One of the most important scholarly books to be published the past twenty years is “Capital in the 21st Century” by French Professor, Thomas Piketty. The vast statistical outlay is staggering and it goes back to the 19th century.
Measuring poverty and the economic assets of classes and ethnic groups is now banal academic research. Economists can tell you which ethnic groups in multi-racial countries are on top of the economic ladder. I read a few years ago that Koreans and Chinese immigrants do better on the economic front than other communities in the UK.
We know these answers because of statistics. This is why PIketty’s book is so phenomenal. Using statistics, Piketty was able to show that the American dream is over – the poor, the lower middle class and the essential middle class have been getting less from the pie of the US the past fifty years. The wealth of the US reading Piketty is highly skewed in favour of the wealthy classes.
For many on the other side of the ethnic divide, the present government of Guyana is essentially a PNC-led formation thus an Africanized government that favours PNC constituencies.
As the government got older in office and covert and overt manifestations of downsizing the presence of Indians in the upper tiers of the broader state sector and the corresponding expansion of African people in top positions, new life has been given to the concept of the Ethnic Security Dilemma (ESD) by Indian rights activists.
The reality of the no-confidence vote (NCV) has driven a wedge straight down the middle of the fabric of this nation. The Indian ESD proponents have been busy since the NCV. It isn’t going to stop before the anticipated 2019 election and if the APNU+AFC wins again, it will continue.
Dr. Tarron Khemraj is the leading publisher of the ESD from the Indian perspective. As recent as yesterday, he wrote again on it. The ESD is a healthy polemic if you are devoid of ethnic subscriptions. If you are a dispassionate scholar doing research on the ESD, Guyana can benefit from your insights. If you take a race based position on the ESD then you will end up preaching propaganda and bias.
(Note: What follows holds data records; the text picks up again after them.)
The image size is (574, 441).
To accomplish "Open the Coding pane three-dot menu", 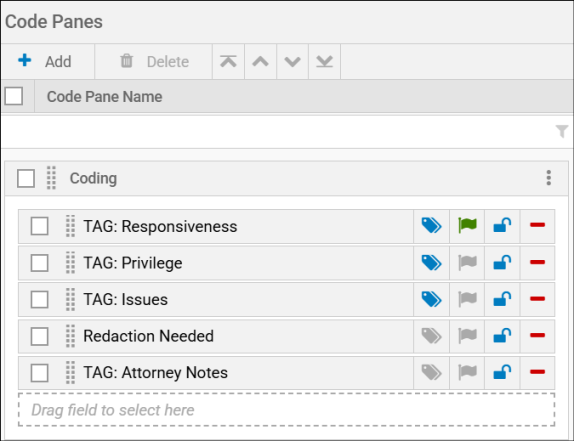I will tap(548, 178).
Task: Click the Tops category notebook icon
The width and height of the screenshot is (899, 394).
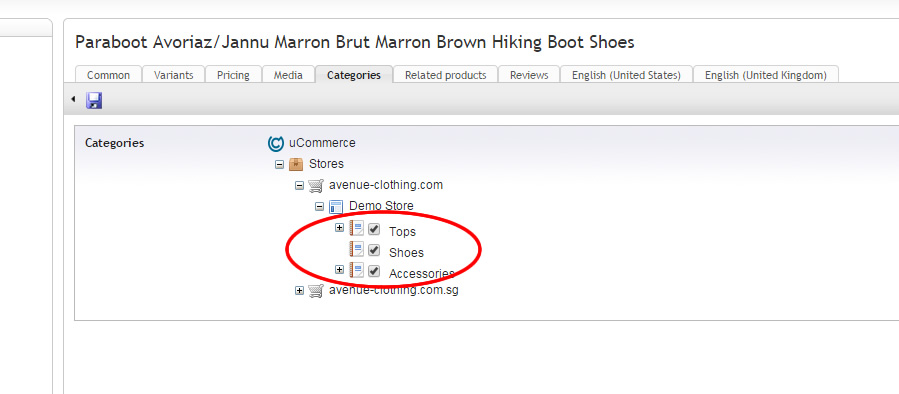Action: [357, 228]
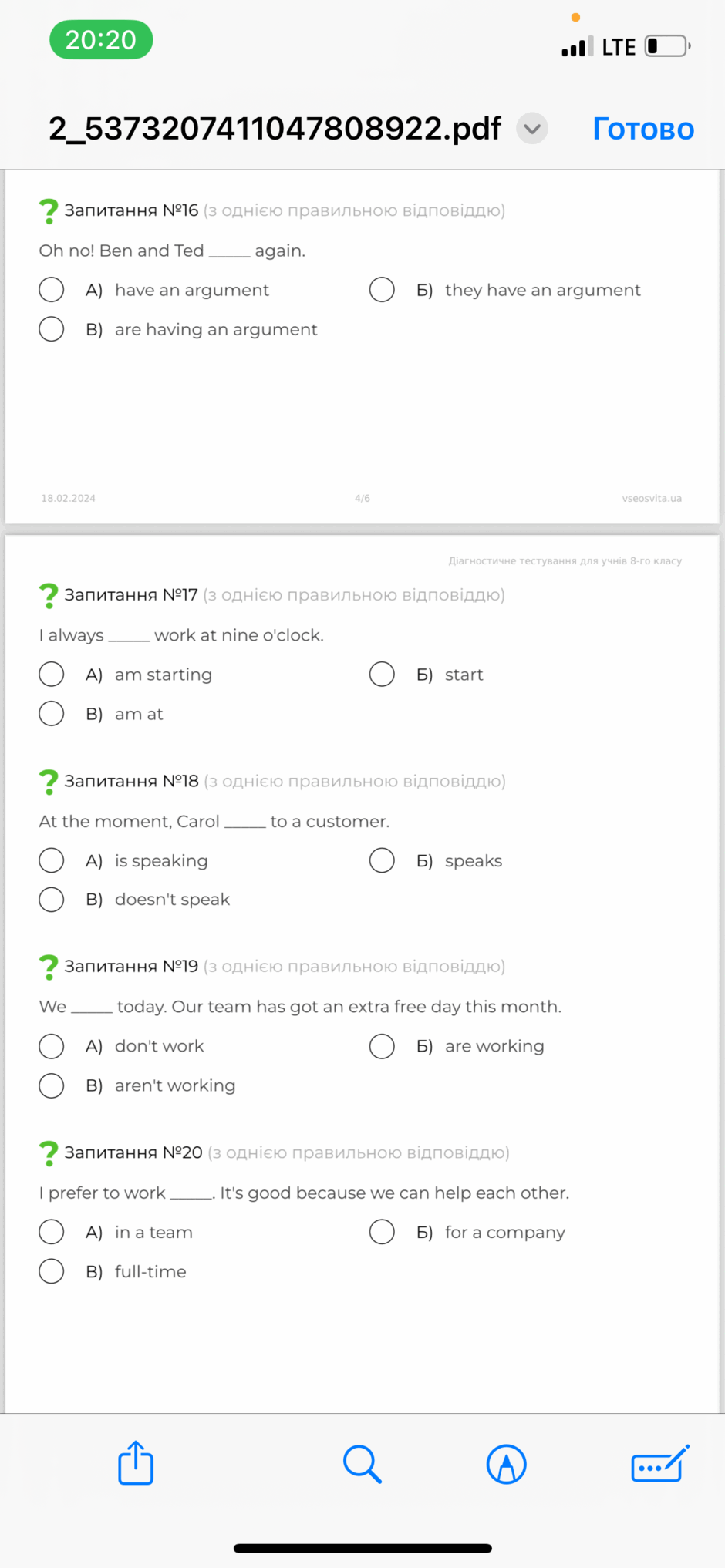Image resolution: width=725 pixels, height=1568 pixels.
Task: Choose 'start' for question 17
Action: pyautogui.click(x=382, y=674)
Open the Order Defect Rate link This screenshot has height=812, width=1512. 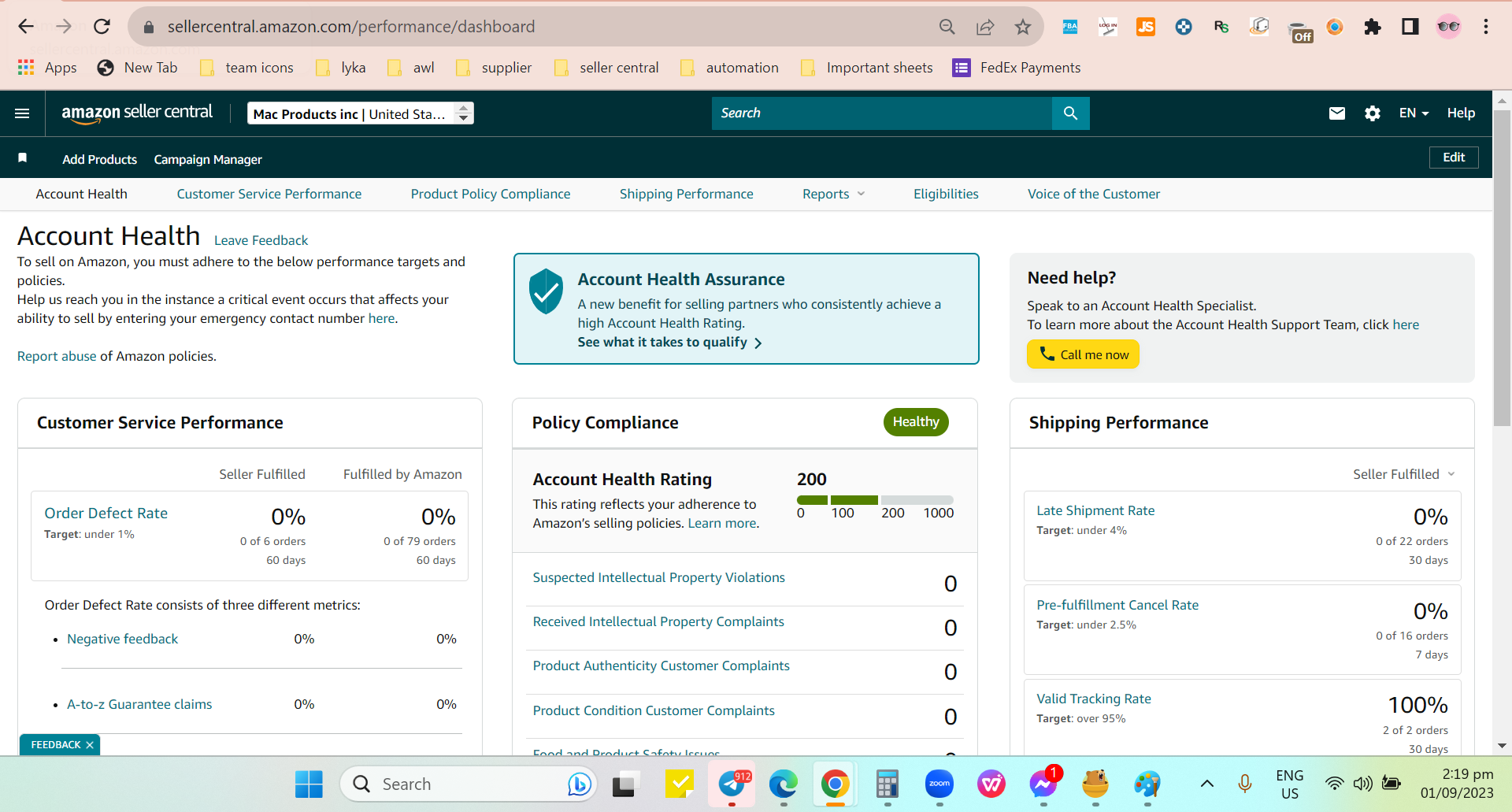pyautogui.click(x=106, y=514)
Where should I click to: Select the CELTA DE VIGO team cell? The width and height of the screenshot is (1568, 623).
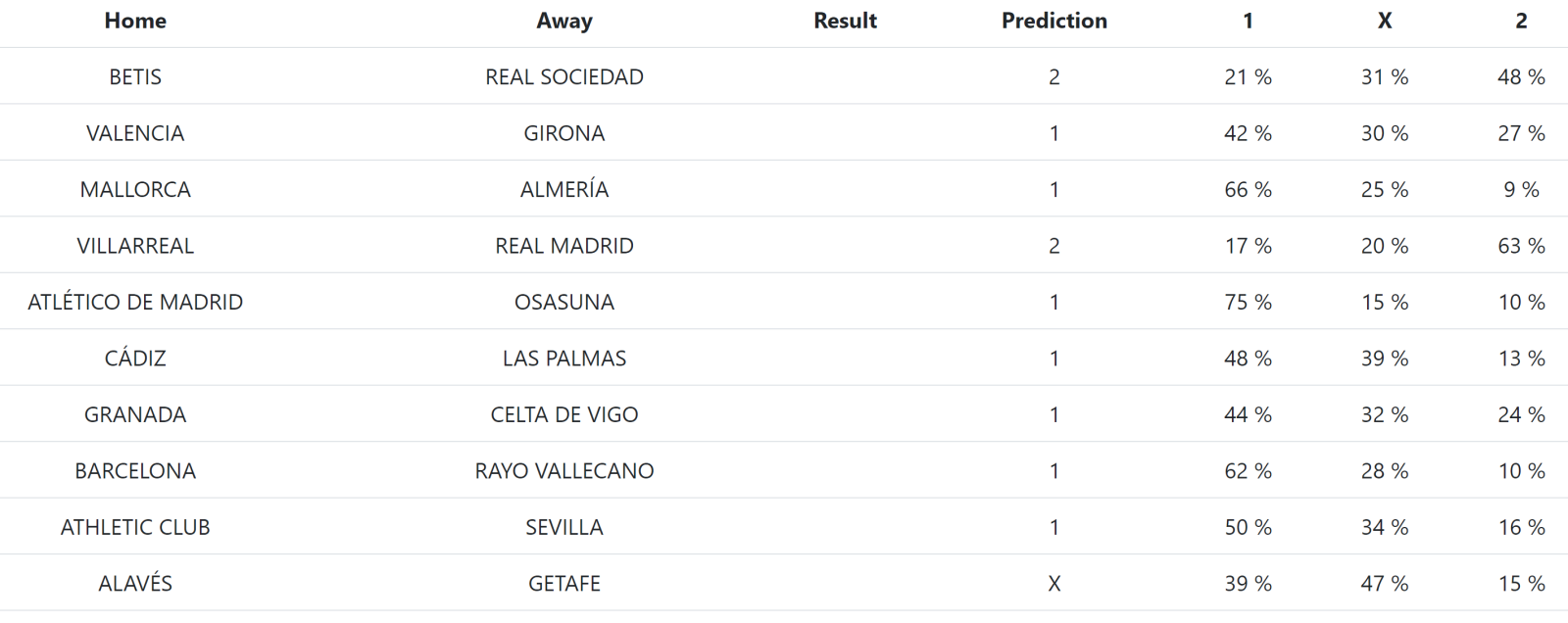[564, 414]
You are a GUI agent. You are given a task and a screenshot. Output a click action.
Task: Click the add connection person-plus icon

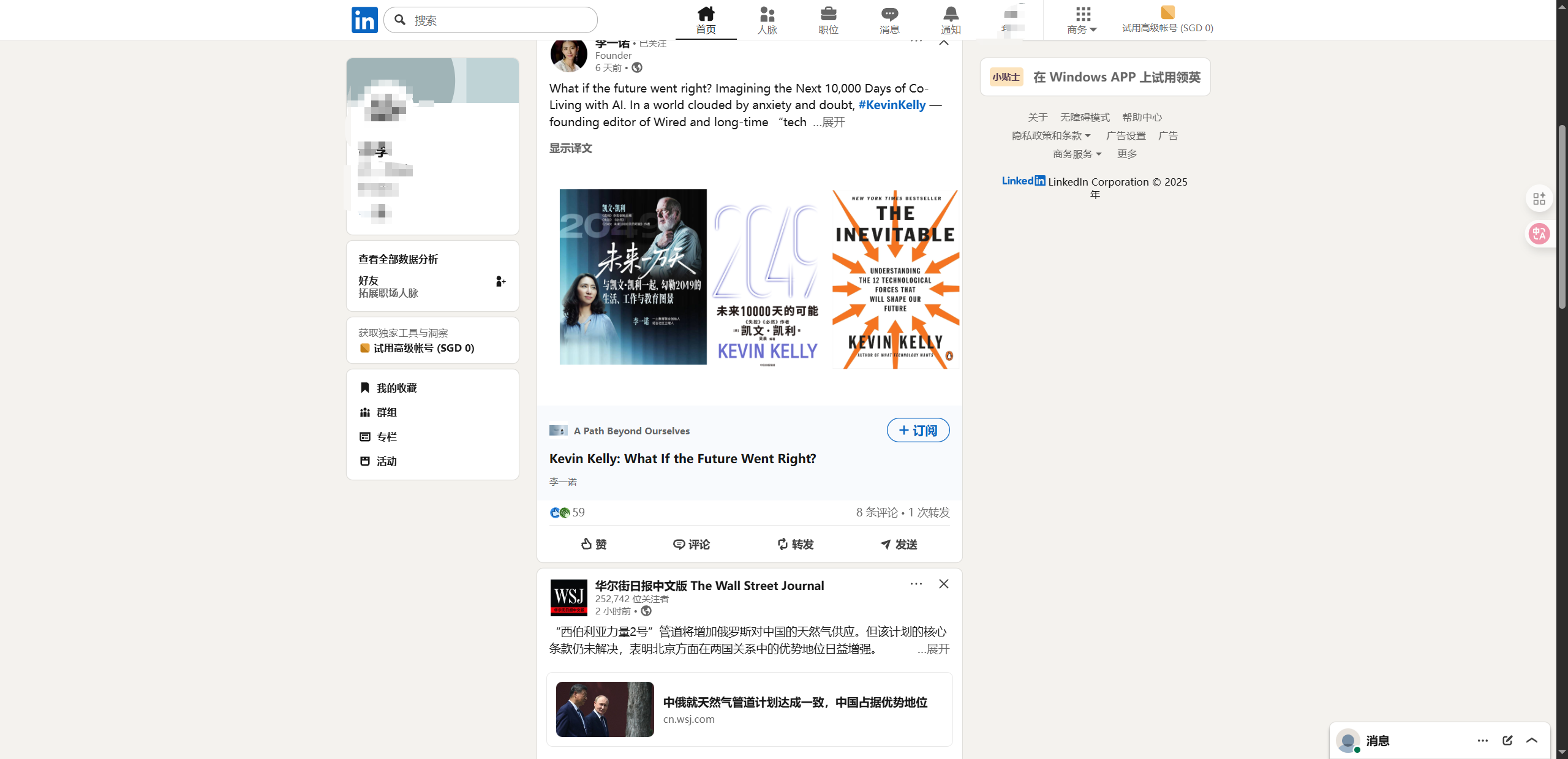(500, 281)
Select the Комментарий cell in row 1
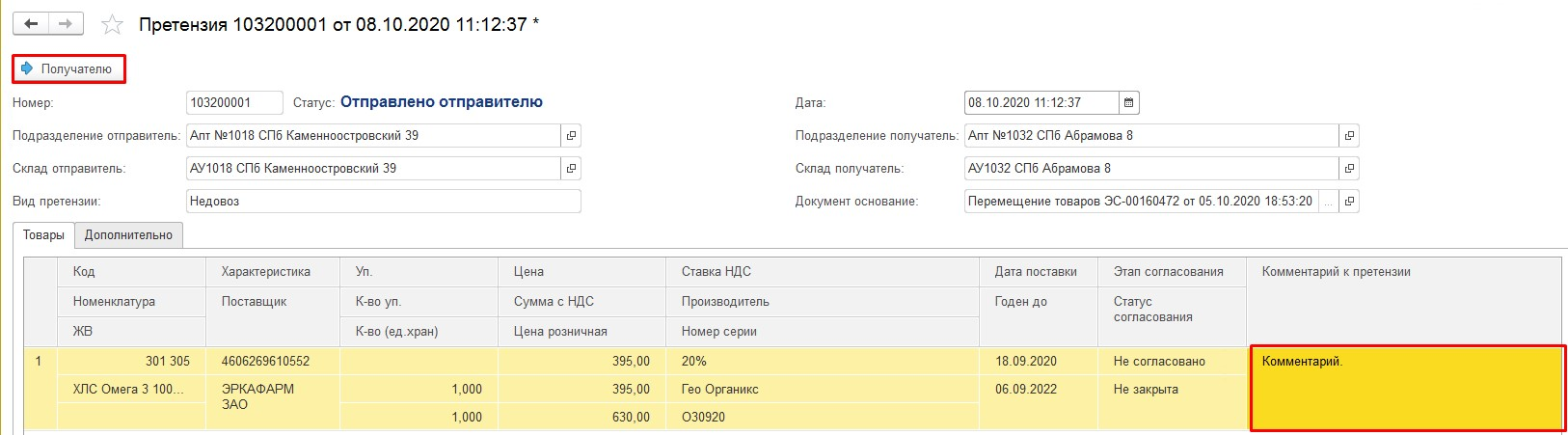1568x435 pixels. (x=1406, y=388)
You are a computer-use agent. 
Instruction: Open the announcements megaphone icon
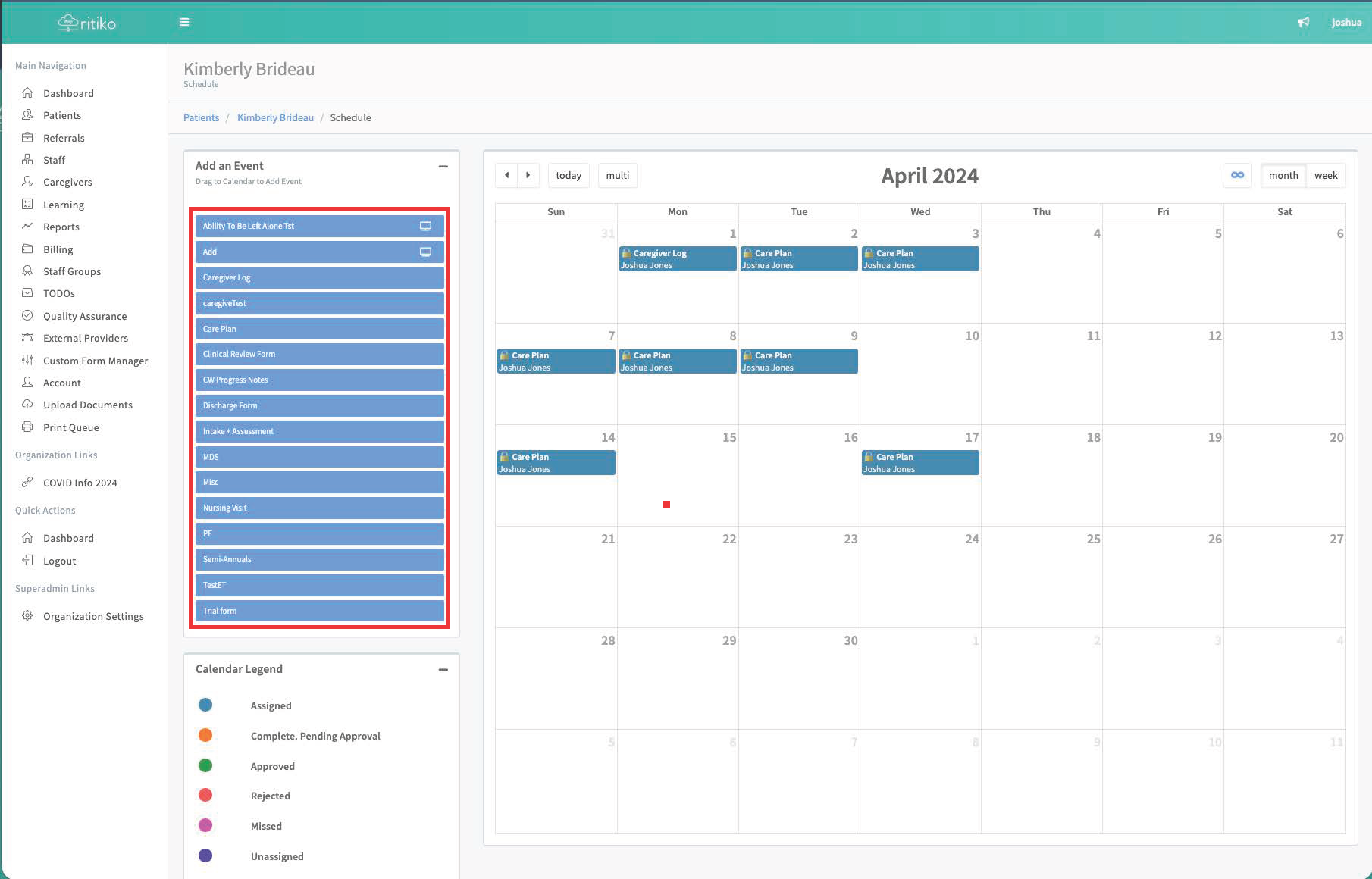[1303, 22]
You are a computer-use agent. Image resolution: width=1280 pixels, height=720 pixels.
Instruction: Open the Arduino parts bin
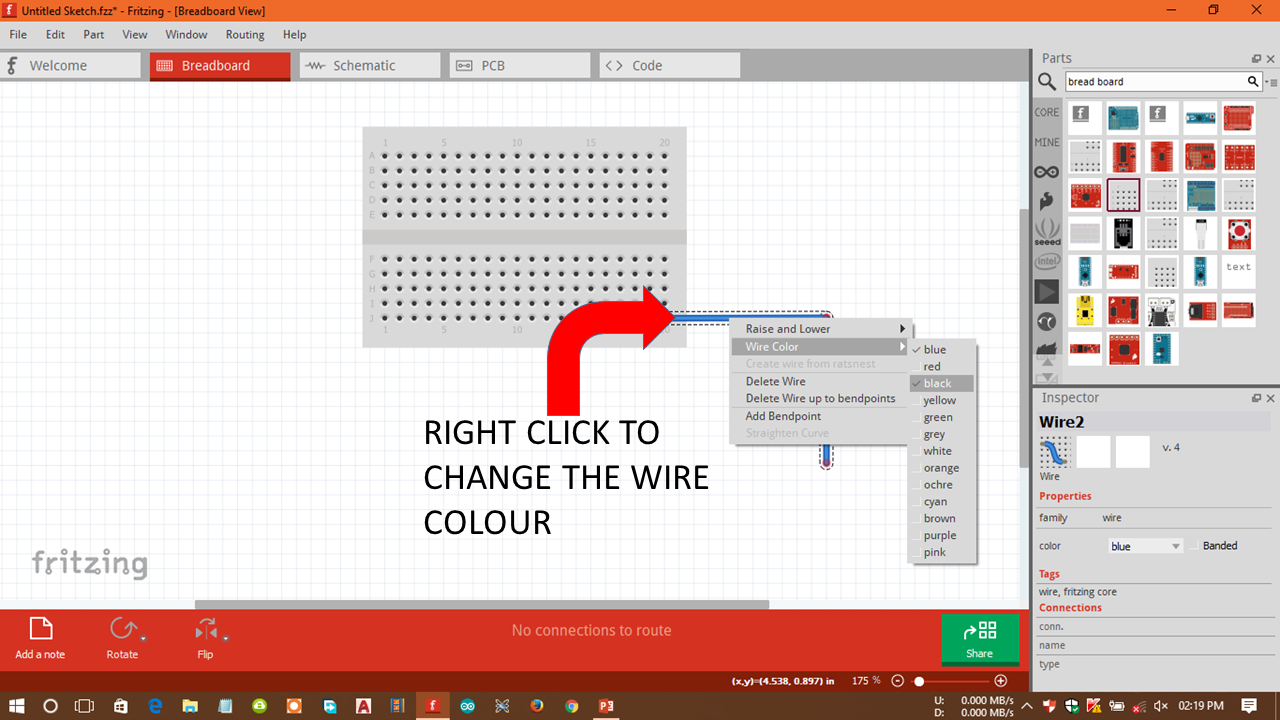click(x=1046, y=171)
On the African side, I can think of Barrington Braithwaithe. He writes on the SED as often as Dr. Khemraj. But you get a bias that comes with the possession of race instincts that it exacerbates the problem rather than trying to solve it.
Braithwaite is a funny fellow. It tells us that the Indianized PPP has a history of rigging elections. But accusations of the Africanized PNC rigging elections are “stock propaganda.”
Braithwaite, writing as recent as yesterday in this newspaper did, what any Guyanese will find disturbing. He traced race incitement and ethnic violence from 1960 to the present and concludes that they were the inventions of the PPP only. Surely, that must send historians and Indian citizens of Guyana soaring to the skies with rage.
Khemraj is more sober in his concern about Indians. But the bias is there and it will not encourage healthy exchanges. Let me quote Khemraj because he cites me in his rejection of my contention that the economy of this land is predominantly in the hands of Indians.
He writes; “These days we have misrepresentations by bloggers, politicians and a newspaper columnist (that is me he is referring to; I am more than a newspaper columnist; also like Khemraj, I am a trained academic going right up to the doctoral level at the University of Toronto where I spent three years) that Indians control 95 percent of the economy.”
In all their debates on the IESD, Indian academics will cite statistics on Indian poverty but never even a modicum of statistics on Indian assets in Guyana. One of these Indian gentlemen published the outlandish statement that there are about 200 persons that control the Guyana economy and a majority may be Indians. This guy just pulled 200 out of the skies. The reality is 180 degrees different.
I would say about 10, 000 persons have a direct ownership status of the economy. The categories would be large; semi-large, medium, intermediary, family-owned, semi-small, and small. These categories take in all forms of financial, economic, commercial and agricultural transactions. In those categories, Indians predominate in all.
Why would one want to deny those statistics? These statistics do not mean that there aren’t poor and poverty stricken East Indians. They are and in whopping thousands. Unless you have an interest more in politics than scholarship, then you would deny who owns and controls the economy of Guyana.